The issue of sending a reference to learned SG was dealt with in file D7
and many important policy decisions were taken in this file. The issue of cutoff date was dealt with by opening a new file, that is, file D6. Note dated 07.01.2008,
Ex PW 60/O1, recorded by Sh. R.K. Chandolia for sending letters exchanged between Sh. A. Raja and Hon'ble PM to Sh. A. K. Srivastava, have been placed in file D598.
These are only a few examples of how policy issues are strewn around here and there in a disorderly manner.”
“Furthermore, notes recorded by various officers in the files are in highly illegible handwriting which are difficult to read and understand. A wrong impression and understanding is created by such badly written notes.”
“The lack of clarity in the policies as well as Guidelines also added to the confusion. The Guidelines have been framed in such technical language that meaning of many terms are not clear even to DoT officers. When the officers of the department themselves do not understand the departmental guidelines and their glossary, how can they blame companies/ others for violation of the same. The worst thing is that despite knowing that the meaning of a particular term was ambiguous and may lead to problems, no steps were taken to rectify the situation. This continued year after year. For example, in the instant case, large part of the controversy relates to interpretation of clause 8, dealing with substantial equity. The terms used in this clause include “Associate”, “Promoter”, “Stake” etc. No one in the DoT knows their meaning, despite the fact that the Guidelines were framed by the DoT itself. The interpretation of these words is haunting the DoT since these words were first used, but no steps were taken to assign them a specific meaning.

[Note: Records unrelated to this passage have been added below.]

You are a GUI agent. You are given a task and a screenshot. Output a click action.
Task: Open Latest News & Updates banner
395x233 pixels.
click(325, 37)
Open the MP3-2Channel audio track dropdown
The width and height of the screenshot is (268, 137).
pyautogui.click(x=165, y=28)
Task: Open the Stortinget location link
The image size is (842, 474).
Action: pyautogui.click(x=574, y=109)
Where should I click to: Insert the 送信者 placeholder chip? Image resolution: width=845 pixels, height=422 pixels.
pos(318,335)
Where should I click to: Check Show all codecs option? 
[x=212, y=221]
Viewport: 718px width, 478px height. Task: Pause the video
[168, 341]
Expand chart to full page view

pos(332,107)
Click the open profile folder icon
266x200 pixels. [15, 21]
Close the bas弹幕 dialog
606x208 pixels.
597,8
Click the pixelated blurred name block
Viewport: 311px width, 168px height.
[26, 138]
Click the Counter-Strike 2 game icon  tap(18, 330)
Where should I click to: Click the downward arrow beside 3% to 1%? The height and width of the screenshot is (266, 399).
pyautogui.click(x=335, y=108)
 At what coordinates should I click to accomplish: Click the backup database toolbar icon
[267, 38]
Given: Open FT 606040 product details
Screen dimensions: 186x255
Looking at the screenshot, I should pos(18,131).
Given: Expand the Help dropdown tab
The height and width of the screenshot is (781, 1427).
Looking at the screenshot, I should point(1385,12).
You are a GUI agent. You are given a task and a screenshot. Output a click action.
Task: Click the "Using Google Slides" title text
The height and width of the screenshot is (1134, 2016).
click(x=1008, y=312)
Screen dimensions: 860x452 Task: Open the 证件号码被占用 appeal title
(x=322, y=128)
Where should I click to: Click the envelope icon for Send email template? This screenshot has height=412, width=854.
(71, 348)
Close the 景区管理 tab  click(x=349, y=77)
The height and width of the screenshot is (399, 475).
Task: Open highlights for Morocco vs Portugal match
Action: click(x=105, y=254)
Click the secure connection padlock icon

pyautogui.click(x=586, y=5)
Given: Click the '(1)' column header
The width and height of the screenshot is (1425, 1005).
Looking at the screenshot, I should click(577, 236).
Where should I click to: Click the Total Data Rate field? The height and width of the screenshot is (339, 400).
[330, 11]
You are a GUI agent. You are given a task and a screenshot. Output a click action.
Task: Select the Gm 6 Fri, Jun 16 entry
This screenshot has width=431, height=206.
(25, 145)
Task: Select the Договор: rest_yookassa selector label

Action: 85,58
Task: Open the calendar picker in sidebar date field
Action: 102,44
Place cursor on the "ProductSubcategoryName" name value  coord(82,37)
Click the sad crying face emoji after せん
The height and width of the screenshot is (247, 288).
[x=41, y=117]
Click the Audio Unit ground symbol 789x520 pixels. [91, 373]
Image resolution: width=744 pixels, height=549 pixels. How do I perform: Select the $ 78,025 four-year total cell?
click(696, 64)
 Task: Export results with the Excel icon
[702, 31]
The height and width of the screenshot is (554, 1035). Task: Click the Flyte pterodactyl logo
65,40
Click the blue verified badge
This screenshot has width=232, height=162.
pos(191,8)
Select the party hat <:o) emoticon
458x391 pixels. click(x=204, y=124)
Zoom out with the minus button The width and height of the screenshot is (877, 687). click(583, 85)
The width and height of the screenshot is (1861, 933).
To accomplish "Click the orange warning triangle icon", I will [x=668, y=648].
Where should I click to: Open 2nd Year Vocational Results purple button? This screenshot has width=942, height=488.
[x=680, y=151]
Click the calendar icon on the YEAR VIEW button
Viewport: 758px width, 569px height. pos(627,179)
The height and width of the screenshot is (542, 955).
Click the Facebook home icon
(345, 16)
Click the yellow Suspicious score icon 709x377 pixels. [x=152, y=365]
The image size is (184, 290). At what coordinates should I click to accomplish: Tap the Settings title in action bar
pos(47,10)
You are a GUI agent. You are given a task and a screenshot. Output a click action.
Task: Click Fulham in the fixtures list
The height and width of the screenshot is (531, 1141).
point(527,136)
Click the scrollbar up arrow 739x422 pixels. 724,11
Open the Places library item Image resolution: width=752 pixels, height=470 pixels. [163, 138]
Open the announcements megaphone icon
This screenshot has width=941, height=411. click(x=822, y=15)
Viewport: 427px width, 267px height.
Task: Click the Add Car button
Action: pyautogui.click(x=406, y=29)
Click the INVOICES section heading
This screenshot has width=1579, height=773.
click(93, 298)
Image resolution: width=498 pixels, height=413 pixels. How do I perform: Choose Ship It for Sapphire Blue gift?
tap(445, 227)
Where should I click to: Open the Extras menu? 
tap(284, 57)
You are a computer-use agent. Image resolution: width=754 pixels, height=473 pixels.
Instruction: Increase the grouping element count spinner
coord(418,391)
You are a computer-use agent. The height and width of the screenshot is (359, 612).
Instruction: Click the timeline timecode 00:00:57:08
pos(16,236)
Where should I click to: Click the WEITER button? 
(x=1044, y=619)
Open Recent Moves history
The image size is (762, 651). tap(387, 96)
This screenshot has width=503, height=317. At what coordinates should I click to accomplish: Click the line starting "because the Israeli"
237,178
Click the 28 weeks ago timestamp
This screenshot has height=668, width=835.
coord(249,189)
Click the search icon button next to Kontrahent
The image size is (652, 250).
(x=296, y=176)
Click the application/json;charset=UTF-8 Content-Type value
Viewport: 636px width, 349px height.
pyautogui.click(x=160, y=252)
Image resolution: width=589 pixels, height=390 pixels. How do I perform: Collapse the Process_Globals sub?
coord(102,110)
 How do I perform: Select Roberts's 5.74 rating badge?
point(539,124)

In such circumstances, DoT officers themselves are responsible for the entire mess.”
The judge found no evidence was produced indicating any criminality by the accused and that the charge sheet “is based mainly on misreading, selective reading, non-reading and out of context reading of the official record”.
“Further, it is based on some oral statements made by the witnesses during investigation, which the witnesses have not owned up in the witness box. Lastly, if statements were made orally by the witnesses, the same were contrary to the official record and thus, not acceptable in law.”
He added that several facts in the “well choreographed” charge sheet were “factually incorrect” and held that the prosecution had failed “miserably”.
“I may add that many facts recorded in the charge sheet are factually incorrect, like Finance Secretary strongly recommending revision of entry fee, deletion of a clause of draft LOI by Sh. A. Raja, Recommendations of TRAI for revision of entry fee etc. The end result of the above discussion is that, I have absolutely no hesitation in holding that the prosecution has miserably failed to prove any charge against any of the accused, made in its well choreographed charge sheet.”